Вадиму была присуща аристократическая особенность — у него была аллергия на дешёвый алкоголь. Выпив какое-нибудь гадкое постсоветское шампанское или ту же водку, он начинал кашлять, чихать, покрываться крупными красными пятнами. Вот только раньше Вадику это редко мешало: он всё равно пил, и кривился, и задыхался, и сопли текли из носа, но Вадим был радостен и пьян. Аня успела оказать своё дурное влияние на него и в этом.
Мы помянули деда, обменявшись присущими случаю формальными фразами и молча влили в себя кто вино, кто водку. Вадик, смущаясь, не влил в себя ничего.
— Но всё-таки круто, — подвёл итог Фил. — Наконец-то сможешь приводить к себе тёлок. Главное — вовремя их выпроваживать, не повторяй ошибок Вадика.
— Можно подумать, кто-то согласиться жить с таким разъебаем, — примирительно улыбнулся тот.
— Это верно. Андрюша скорее отрубит себе руку, чем согласиться вымыть посуду, — слабо улыбнулась Кира, впервые за день.
— Ну и что? Женщины любят беспомощных, — Фил заметно оживился, оседлав свою любимую тему — женщин. В этой теме Филипп считал себя исключительно компетентным. Он вальяжно расстегнул воротник, готовя нас к новой порции своей кухонной философии.
— Видишь ли, их природа такова, — обведя аудиторию самоуверенным взглядом, продолжал он. — Возможность утереть тебе слюну с воротника для женщин — великая радость. К тому же они помешаны на чистоте. Поверьте, всё что нужно сделать мужчине, — просто предоставить ей участок работы: посуда в раковине, засор в унитазе, пыль на шкафу. Действуй, дорогая!
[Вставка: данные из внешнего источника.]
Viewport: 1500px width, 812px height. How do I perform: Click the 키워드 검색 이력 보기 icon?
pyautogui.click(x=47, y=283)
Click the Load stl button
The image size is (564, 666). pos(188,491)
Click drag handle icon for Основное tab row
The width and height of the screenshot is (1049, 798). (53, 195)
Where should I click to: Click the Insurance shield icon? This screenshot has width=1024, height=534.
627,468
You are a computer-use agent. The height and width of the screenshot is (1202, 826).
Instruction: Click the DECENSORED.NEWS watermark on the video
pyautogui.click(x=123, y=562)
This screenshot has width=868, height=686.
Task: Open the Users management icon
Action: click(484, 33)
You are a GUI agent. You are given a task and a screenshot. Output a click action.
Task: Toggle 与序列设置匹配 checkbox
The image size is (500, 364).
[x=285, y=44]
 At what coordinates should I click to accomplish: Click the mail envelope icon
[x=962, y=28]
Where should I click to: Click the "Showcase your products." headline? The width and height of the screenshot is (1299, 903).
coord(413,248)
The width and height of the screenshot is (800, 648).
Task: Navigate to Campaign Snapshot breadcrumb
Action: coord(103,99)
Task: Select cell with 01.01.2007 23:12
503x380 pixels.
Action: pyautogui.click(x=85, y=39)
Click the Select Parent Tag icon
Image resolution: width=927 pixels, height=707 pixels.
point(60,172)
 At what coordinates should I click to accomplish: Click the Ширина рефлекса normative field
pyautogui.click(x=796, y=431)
Всё это нытьё про грязный носок под подушкой — просто набивание себе цены.
— Боже, какой бред! — закрыла голову руками Аня, словно её собирались бить дубинками по голове.
— Не бред, а доказанные чувственным опытом утверждения, — Филипп поднял вверх указательный палец, что означало полную его убеждённость в своих словах. — Приведу простой пример. Попробуйте запереть на день среднестатистического парня в квартире с ведром воды и половой тряпкой. Что же произойдёт далее? — Филипп завис вопросительным знаком над Йоко-Аней, и только она открыла рот, чтобы изложить свою версию, продолжил свой спич. — А произойдёт далее следующее. Он переломает и сожжёт вашу мебель, разобьёт все окна, накормит чистящим средством вашего кота, выпьет весь алкоголь в доме, а потом спустится с балкона по верёвкам, которые свяжет из вашей же парадной одежды.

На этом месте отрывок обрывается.